*Selection*
--- Begin ---
Hugo Grotius. LIBRARY OF CONGRESS
Hugo Grotius.
LIBRARY OF CONGRESS

Hugo Grotius, also known as Huigh de Groot, achieved prominence as a Dutch jurist and statesman and is regarded as the originator of International Law.

Grotius was born April 10, 1583, in Delft, Netherlands. A brilliant student, Grotius attended the University of Leiden, received a law degree at the age of fifteen, and was admitted to the bar and began his legal practice at Delft in 1599. It was at this time that he became interested in international law, and, in 1609, wrote a preliminary piece titled Mare liberum, which advocated freedom of the seas to all countries.

In 1615, Grotius became involved in a religious controversy between two opposing groups, the Remonstrants, Dutch Protestants who abandoned Calvinism to follow the precepts of their leader, Jacobus Arminius, and the Anti-Remonstrants, who adhered to the beliefs of Calvinism. The dispute extended to politics, and when Maurice of Nassau gained control of the government, the Remonstrants lost popular support. Grotius, a supporter of the Remonstrants, was imprisoned in 1619. Two years later he escaped, seeking safety in Paris.
--- End ---
*Set tasks*
• A. According to the passage on Hugo Grotius, in what year was Grotius imprisoned?
• B. Put this sentence from the passage on Hugo Grotius into Spanish: "Grotius was born April 10, 1583, in Delft, Netherlands."
The data that comes next is separate from the passage on Hugo Grotius.

*Supplied entries*
--- Begin ---
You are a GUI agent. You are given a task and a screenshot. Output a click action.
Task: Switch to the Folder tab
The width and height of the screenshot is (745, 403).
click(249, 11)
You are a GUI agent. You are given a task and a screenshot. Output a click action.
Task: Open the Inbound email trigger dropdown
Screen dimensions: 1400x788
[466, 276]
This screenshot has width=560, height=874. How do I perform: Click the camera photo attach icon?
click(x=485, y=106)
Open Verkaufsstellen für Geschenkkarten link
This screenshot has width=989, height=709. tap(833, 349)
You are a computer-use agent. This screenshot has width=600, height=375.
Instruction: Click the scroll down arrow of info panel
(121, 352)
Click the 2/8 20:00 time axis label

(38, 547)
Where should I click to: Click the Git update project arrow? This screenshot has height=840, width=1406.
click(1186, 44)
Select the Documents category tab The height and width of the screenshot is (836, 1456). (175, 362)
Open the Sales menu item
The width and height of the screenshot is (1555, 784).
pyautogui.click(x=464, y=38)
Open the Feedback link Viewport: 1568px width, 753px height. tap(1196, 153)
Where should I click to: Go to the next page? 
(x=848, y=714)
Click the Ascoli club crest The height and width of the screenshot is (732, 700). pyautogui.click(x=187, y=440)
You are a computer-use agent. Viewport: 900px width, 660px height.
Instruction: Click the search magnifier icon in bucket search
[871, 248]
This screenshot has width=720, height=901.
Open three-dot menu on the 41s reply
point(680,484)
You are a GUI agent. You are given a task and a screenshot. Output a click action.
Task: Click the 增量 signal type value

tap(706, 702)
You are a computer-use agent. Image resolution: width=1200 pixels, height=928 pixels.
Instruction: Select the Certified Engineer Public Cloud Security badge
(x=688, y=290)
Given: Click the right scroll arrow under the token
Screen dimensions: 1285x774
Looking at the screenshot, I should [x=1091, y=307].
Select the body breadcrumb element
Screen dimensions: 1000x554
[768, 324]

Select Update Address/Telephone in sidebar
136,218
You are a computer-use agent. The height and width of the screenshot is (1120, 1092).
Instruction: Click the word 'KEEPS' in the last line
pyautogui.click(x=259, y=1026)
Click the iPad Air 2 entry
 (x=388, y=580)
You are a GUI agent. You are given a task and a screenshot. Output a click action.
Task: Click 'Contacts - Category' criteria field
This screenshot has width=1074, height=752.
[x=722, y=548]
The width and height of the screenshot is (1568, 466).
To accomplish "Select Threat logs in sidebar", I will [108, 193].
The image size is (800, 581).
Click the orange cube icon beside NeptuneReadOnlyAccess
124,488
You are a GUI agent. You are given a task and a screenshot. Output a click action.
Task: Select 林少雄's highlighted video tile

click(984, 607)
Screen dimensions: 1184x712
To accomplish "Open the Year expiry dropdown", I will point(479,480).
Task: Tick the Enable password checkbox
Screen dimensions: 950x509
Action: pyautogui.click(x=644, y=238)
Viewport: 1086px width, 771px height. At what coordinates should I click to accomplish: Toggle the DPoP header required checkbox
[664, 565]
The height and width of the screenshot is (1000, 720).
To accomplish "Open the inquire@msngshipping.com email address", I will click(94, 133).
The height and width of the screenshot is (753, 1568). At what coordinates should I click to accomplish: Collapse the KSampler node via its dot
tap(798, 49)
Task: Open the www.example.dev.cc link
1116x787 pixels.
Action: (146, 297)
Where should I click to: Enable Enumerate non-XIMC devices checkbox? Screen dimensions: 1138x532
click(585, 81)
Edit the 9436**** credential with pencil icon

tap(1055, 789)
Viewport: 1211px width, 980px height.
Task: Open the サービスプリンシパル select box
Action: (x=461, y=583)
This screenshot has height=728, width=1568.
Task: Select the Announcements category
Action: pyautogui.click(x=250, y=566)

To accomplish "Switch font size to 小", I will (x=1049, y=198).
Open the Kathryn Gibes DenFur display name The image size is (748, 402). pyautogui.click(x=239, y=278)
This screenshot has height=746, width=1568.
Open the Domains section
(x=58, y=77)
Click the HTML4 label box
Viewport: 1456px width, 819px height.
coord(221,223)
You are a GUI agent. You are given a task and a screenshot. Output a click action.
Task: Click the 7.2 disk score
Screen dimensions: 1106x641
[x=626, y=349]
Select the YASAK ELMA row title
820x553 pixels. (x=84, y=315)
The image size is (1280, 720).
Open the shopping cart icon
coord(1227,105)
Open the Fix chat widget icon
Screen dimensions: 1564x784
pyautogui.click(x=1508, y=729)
--- End ---
*Responses by task*
• A. 1619

• B. Grotius nació el 10 de abril de 1583 en Delft, Países Bajos.